Content starts
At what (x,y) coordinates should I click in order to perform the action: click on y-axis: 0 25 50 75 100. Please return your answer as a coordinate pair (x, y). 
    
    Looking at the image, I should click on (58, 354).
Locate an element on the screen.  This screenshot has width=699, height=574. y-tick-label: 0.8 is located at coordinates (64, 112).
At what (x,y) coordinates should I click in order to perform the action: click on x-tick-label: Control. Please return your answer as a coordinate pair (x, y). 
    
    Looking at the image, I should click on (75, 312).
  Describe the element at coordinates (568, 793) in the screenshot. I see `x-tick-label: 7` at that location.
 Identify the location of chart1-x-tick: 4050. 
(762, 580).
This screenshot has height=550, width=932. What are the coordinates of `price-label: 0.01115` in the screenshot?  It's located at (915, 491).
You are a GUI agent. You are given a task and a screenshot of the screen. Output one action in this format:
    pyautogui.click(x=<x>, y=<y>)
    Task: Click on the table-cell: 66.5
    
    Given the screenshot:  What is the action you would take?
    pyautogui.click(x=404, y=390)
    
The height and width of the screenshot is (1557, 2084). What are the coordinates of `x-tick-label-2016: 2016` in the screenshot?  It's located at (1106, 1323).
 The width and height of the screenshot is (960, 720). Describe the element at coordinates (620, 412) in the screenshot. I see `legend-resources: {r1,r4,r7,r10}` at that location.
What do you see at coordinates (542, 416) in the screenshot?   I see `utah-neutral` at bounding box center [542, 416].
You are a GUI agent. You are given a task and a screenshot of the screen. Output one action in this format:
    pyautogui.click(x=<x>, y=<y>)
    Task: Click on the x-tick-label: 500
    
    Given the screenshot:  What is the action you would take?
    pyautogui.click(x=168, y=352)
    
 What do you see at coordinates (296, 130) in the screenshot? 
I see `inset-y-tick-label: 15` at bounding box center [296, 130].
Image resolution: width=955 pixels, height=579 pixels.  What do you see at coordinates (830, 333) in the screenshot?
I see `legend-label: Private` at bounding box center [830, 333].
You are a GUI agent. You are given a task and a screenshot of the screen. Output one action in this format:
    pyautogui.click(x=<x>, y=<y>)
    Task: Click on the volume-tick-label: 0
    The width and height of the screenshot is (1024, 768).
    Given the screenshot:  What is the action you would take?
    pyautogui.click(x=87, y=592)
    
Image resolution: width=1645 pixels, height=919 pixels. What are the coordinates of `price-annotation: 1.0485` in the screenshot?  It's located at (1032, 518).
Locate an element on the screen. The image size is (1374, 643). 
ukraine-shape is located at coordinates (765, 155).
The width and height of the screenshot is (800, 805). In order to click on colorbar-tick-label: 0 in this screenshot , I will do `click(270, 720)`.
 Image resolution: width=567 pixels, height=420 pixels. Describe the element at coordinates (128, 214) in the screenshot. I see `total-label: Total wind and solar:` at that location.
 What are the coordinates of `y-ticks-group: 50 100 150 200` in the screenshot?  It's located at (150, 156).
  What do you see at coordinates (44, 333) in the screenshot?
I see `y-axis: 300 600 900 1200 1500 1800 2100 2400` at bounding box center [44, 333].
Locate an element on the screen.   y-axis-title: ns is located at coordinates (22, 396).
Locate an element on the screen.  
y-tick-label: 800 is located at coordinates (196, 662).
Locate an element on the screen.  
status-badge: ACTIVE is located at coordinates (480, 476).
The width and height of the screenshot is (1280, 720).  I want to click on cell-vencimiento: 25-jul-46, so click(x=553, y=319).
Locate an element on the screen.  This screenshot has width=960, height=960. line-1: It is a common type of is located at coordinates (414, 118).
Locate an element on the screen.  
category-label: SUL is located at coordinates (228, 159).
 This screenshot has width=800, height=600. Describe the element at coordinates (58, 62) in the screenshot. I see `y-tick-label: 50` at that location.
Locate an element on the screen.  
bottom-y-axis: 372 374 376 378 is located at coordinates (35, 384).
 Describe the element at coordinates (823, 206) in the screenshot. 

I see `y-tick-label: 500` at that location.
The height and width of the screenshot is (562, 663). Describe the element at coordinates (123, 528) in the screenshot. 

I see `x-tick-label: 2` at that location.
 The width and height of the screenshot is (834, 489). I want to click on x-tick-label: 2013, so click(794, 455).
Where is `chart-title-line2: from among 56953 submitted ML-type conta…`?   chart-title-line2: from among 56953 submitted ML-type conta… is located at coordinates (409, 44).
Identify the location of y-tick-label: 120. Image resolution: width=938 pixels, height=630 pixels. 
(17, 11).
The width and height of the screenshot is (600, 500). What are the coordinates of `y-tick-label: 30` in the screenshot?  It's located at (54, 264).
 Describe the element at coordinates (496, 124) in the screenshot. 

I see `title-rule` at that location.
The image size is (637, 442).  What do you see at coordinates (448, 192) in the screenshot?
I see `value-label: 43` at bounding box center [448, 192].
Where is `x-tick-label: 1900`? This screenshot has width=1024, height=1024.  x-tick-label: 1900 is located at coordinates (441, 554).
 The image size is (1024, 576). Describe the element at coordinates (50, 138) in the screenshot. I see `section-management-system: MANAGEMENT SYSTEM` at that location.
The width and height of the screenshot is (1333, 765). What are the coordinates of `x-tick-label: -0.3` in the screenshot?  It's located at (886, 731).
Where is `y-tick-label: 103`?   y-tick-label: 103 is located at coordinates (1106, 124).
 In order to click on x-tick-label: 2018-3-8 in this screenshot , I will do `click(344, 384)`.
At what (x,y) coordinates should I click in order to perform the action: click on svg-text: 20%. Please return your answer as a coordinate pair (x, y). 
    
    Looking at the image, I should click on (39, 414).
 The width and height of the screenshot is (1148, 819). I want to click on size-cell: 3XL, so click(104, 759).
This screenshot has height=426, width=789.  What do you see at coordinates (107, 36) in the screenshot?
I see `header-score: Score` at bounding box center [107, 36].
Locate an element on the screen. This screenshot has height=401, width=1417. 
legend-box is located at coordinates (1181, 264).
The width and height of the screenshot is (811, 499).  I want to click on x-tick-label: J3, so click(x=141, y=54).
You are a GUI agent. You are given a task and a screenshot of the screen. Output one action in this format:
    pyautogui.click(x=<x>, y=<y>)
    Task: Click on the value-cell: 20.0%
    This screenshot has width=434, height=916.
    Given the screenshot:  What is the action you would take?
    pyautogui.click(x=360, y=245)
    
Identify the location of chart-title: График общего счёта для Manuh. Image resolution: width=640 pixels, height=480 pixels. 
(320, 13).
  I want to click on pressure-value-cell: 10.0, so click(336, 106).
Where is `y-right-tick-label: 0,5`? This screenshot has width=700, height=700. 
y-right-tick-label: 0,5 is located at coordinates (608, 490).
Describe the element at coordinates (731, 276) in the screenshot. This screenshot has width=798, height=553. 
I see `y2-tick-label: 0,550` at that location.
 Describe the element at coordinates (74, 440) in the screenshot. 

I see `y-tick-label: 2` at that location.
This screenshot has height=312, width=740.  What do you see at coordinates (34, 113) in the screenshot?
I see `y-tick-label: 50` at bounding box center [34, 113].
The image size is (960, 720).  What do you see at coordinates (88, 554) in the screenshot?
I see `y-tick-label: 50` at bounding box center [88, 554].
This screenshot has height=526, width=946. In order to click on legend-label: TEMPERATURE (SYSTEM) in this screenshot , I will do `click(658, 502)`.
Content ends
• **Exercise details**
Rewrite all of the rows above, switching every "GUI agent" to "desktop agent" and leaving everything else the same.

• **Response to this exercise**
At what (x,y) coordinates should I click in order to perform the action: click on y-axis: 0 25 50 75 100. Please return your answer as a coordinate pair (x, y). 
    
    Looking at the image, I should click on (58, 354).
Locate an element on the screen.  This screenshot has width=699, height=574. y-tick-label: 0.8 is located at coordinates (64, 112).
At what (x,y) coordinates should I click in order to perform the action: click on x-tick-label: Control. Please return your answer as a coordinate pair (x, y). 
    
    Looking at the image, I should click on (75, 312).
  Describe the element at coordinates (568, 793) in the screenshot. I see `x-tick-label: 7` at that location.
 Identify the location of chart1-x-tick: 4050. 
(762, 580).
This screenshot has height=550, width=932. What are the coordinates of `price-label: 0.01115` in the screenshot?  It's located at (915, 491).
You are a desktop agent. You are given a task and a screenshot of the screen. Output one action in this format:
    pyautogui.click(x=<x>, y=<y>)
    Task: Click on the table-cell: 66.5
    
    Given the screenshot:  What is the action you would take?
    pyautogui.click(x=404, y=390)
    
The height and width of the screenshot is (1557, 2084). What are the coordinates of `x-tick-label-2016: 2016` in the screenshot?  It's located at (1106, 1323).
 The width and height of the screenshot is (960, 720). Describe the element at coordinates (620, 412) in the screenshot. I see `legend-resources: {r1,r4,r7,r10}` at that location.
What do you see at coordinates (542, 416) in the screenshot?   I see `utah-neutral` at bounding box center [542, 416].
You are a desktop agent. You are given a task and a screenshot of the screen. Output one action in this format:
    pyautogui.click(x=<x>, y=<y>)
    Task: Click on the x-tick-label: 500
    
    Given the screenshot:  What is the action you would take?
    pyautogui.click(x=168, y=352)
    
 What do you see at coordinates (296, 130) in the screenshot? 
I see `inset-y-tick-label: 15` at bounding box center [296, 130].
Image resolution: width=955 pixels, height=579 pixels.  What do you see at coordinates (830, 333) in the screenshot?
I see `legend-label: Private` at bounding box center [830, 333].
You are a desktop agent. You are given a task and a screenshot of the screen. Output one action in this format:
    pyautogui.click(x=<x>, y=<y>)
    Task: Click on the volume-tick-label: 0
    The width and height of the screenshot is (1024, 768).
    Given the screenshot:  What is the action you would take?
    pyautogui.click(x=87, y=592)
    
Image resolution: width=1645 pixels, height=919 pixels. What are the coordinates of `price-annotation: 1.0485` in the screenshot?  It's located at (1032, 518).
Locate an element on the screen. The image size is (1374, 643). 
ukraine-shape is located at coordinates (765, 155).
The width and height of the screenshot is (800, 805). In order to click on colorbar-tick-label: 0 in this screenshot , I will do `click(270, 720)`.
 Image resolution: width=567 pixels, height=420 pixels. Describe the element at coordinates (128, 214) in the screenshot. I see `total-label: Total wind and solar:` at that location.
 What are the coordinates of `y-ticks-group: 50 100 150 200` in the screenshot?  It's located at (150, 156).
  What do you see at coordinates (44, 333) in the screenshot?
I see `y-axis: 300 600 900 1200 1500 1800 2100 2400` at bounding box center [44, 333].
Locate an element on the screen.   y-axis-title: ns is located at coordinates (22, 396).
Locate an element on the screen.  
y-tick-label: 800 is located at coordinates (196, 662).
Locate an element on the screen.  
status-badge: ACTIVE is located at coordinates (480, 476).
The width and height of the screenshot is (1280, 720).  I want to click on cell-vencimiento: 25-jul-46, so click(x=553, y=319).
Locate an element on the screen.  This screenshot has width=960, height=960. line-1: It is a common type of is located at coordinates (414, 118).
Locate an element on the screen.  
category-label: SUL is located at coordinates (228, 159).
 This screenshot has width=800, height=600. Describe the element at coordinates (58, 62) in the screenshot. I see `y-tick-label: 50` at that location.
Locate an element on the screen.  
bottom-y-axis: 372 374 376 378 is located at coordinates (35, 384).
 Describe the element at coordinates (823, 206) in the screenshot. 

I see `y-tick-label: 500` at that location.
The height and width of the screenshot is (562, 663). Describe the element at coordinates (123, 528) in the screenshot. 

I see `x-tick-label: 2` at that location.
 The width and height of the screenshot is (834, 489). I want to click on x-tick-label: 2013, so click(794, 455).
Where is `chart-title-line2: from among 56953 submitted ML-type conta…`?   chart-title-line2: from among 56953 submitted ML-type conta… is located at coordinates (409, 44).
Identify the location of y-tick-label: 120. Image resolution: width=938 pixels, height=630 pixels. 
(17, 11).
The width and height of the screenshot is (600, 500). What are the coordinates of `y-tick-label: 30` in the screenshot?  It's located at (54, 264).
 Describe the element at coordinates (496, 124) in the screenshot. 

I see `title-rule` at that location.
The image size is (637, 442).  What do you see at coordinates (448, 192) in the screenshot?
I see `value-label: 43` at bounding box center [448, 192].
Where is `x-tick-label: 1900`? This screenshot has width=1024, height=1024.  x-tick-label: 1900 is located at coordinates (441, 554).
 The image size is (1024, 576). Describe the element at coordinates (50, 138) in the screenshot. I see `section-management-system: MANAGEMENT SYSTEM` at that location.
The width and height of the screenshot is (1333, 765). What are the coordinates of `x-tick-label: -0.3` in the screenshot?  It's located at (886, 731).
Where is `y-tick-label: 103`?   y-tick-label: 103 is located at coordinates (1106, 124).
 In order to click on x-tick-label: 2018-3-8 in this screenshot , I will do `click(344, 384)`.
At what (x,y) coordinates should I click in order to perform the action: click on svg-text: 20%. Please return your answer as a coordinate pair (x, y). 
    
    Looking at the image, I should click on (39, 414).
 The width and height of the screenshot is (1148, 819). I want to click on size-cell: 3XL, so click(104, 759).
This screenshot has height=426, width=789.  What do you see at coordinates (107, 36) in the screenshot?
I see `header-score: Score` at bounding box center [107, 36].
Locate an element on the screen. This screenshot has height=401, width=1417. 
legend-box is located at coordinates (1181, 264).
The width and height of the screenshot is (811, 499).  I want to click on x-tick-label: J3, so click(x=141, y=54).
You are a desktop agent. You are given a task and a screenshot of the screen. Output one action in this format:
    pyautogui.click(x=<x>, y=<y>)
    Task: Click on the value-cell: 20.0%
    This screenshot has width=434, height=916.
    Given the screenshot:  What is the action you would take?
    pyautogui.click(x=360, y=245)
    
Identify the location of chart-title: График общего счёта для Manuh. Image resolution: width=640 pixels, height=480 pixels. 
(320, 13).
  I want to click on pressure-value-cell: 10.0, so click(336, 106).
Where is `y-right-tick-label: 0,5`? This screenshot has width=700, height=700. 
y-right-tick-label: 0,5 is located at coordinates (608, 490).
Describe the element at coordinates (731, 276) in the screenshot. This screenshot has width=798, height=553. 
I see `y2-tick-label: 0,550` at that location.
 Describe the element at coordinates (74, 440) in the screenshot. 

I see `y-tick-label: 2` at that location.
This screenshot has height=312, width=740.  What do you see at coordinates (34, 113) in the screenshot?
I see `y-tick-label: 50` at bounding box center [34, 113].
The image size is (960, 720).  What do you see at coordinates (88, 554) in the screenshot?
I see `y-tick-label: 50` at bounding box center [88, 554].
This screenshot has height=526, width=946. In order to click on legend-label: TEMPERATURE (SYSTEM) in this screenshot , I will do `click(658, 502)`.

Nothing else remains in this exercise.